_Material for this task_
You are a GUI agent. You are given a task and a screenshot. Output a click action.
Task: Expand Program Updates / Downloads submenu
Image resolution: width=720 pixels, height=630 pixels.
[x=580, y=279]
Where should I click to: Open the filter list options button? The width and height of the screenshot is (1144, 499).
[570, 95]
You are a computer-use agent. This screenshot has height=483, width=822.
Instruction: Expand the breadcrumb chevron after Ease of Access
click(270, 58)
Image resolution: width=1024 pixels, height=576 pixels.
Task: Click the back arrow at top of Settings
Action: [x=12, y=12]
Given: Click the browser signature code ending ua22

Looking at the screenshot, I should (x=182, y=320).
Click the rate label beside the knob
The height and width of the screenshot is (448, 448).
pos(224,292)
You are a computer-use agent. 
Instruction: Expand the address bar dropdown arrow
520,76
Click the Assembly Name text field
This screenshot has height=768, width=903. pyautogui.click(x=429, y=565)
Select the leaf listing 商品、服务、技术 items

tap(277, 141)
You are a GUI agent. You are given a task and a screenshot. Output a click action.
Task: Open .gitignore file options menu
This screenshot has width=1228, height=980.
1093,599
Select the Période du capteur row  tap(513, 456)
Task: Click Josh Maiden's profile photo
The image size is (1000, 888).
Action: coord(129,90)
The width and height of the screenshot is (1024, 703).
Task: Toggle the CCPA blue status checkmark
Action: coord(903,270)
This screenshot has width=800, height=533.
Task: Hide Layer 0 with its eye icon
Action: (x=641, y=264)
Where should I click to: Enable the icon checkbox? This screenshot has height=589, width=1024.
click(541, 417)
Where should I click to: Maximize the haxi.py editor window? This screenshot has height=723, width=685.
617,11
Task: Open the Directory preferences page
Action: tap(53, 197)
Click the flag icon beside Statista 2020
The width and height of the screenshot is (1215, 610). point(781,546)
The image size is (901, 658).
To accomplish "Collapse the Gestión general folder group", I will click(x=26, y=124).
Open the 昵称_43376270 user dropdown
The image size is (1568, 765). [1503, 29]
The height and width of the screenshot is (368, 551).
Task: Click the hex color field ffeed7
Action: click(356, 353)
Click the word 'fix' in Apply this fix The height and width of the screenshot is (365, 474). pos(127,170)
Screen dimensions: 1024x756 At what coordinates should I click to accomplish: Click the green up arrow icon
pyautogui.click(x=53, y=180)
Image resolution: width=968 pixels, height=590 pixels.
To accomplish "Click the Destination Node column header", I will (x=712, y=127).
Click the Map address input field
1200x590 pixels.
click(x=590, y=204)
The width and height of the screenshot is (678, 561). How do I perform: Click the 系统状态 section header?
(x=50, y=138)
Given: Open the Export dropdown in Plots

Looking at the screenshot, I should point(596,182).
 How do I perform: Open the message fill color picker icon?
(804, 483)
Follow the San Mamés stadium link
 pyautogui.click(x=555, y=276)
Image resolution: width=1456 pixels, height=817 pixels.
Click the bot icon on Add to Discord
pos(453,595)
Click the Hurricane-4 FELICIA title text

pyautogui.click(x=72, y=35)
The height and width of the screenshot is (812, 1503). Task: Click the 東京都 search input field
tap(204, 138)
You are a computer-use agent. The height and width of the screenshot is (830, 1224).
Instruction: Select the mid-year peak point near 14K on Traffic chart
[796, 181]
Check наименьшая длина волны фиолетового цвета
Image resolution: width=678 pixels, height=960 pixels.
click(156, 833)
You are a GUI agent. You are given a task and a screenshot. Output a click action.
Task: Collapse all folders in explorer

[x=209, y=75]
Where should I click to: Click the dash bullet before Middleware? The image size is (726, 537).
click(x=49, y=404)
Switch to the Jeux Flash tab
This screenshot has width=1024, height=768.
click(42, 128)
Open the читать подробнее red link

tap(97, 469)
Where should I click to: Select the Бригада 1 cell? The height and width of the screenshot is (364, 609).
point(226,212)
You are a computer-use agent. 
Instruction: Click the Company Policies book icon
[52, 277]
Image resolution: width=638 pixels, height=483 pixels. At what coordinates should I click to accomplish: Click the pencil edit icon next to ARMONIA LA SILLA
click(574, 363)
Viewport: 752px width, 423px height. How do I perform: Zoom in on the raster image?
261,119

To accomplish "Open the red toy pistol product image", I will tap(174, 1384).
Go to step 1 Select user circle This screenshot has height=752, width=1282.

_Exercise aim_
Output exactly the lines from the one holding "Screen dimensions: 1024x756" to the end of the material above, with both ends included.

_Output below_
Screen dimensions: 1024x756 At what coordinates should I click to accomplish: Click the green up arrow icon
pyautogui.click(x=53, y=180)
Image resolution: width=968 pixels, height=590 pixels.
To accomplish "Click the Destination Node column header", I will (x=712, y=127).
Click the Map address input field
1200x590 pixels.
click(x=590, y=204)
The width and height of the screenshot is (678, 561). How do I perform: Click the 系统状态 section header?
(x=50, y=138)
Given: Open the Export dropdown in Plots

Looking at the screenshot, I should point(596,182).
 How do I perform: Open the message fill color picker icon?
(804, 483)
Follow the San Mamés stadium link
 pyautogui.click(x=555, y=276)
Image resolution: width=1456 pixels, height=817 pixels.
Click the bot icon on Add to Discord
pos(453,595)
Click the Hurricane-4 FELICIA title text

pyautogui.click(x=72, y=35)
The height and width of the screenshot is (812, 1503). Task: Click the 東京都 search input field
tap(204, 138)
You are a computer-use agent. The height and width of the screenshot is (830, 1224).
Instruction: Select the mid-year peak point near 14K on Traffic chart
[796, 181]
Check наименьшая длина волны фиолетового цвета
Image resolution: width=678 pixels, height=960 pixels.
click(156, 833)
You are a GUI agent. You are given a task and a screenshot. Output a click action.
Task: Collapse all folders in explorer

[x=209, y=75]
Where should I click to: Click the dash bullet before Middleware? The image size is (726, 537).
click(x=49, y=404)
Switch to the Jeux Flash tab
This screenshot has width=1024, height=768.
click(42, 128)
Open the читать подробнее red link

tap(97, 469)
Where should I click to: Select the Бригада 1 cell? The height and width of the screenshot is (364, 609).
point(226,212)
You are a computer-use agent. 
Instruction: Click the Company Policies book icon
[52, 277]
Image resolution: width=638 pixels, height=483 pixels. At what coordinates should I click to accomplish: Click the pencil edit icon next to ARMONIA LA SILLA
click(574, 363)
Viewport: 752px width, 423px height. How do I perform: Zoom in on the raster image?
261,119

To accomplish "Open the red toy pistol product image", I will tap(174, 1384).
Go to step 1 Select user circle This screenshot has height=752, width=1282.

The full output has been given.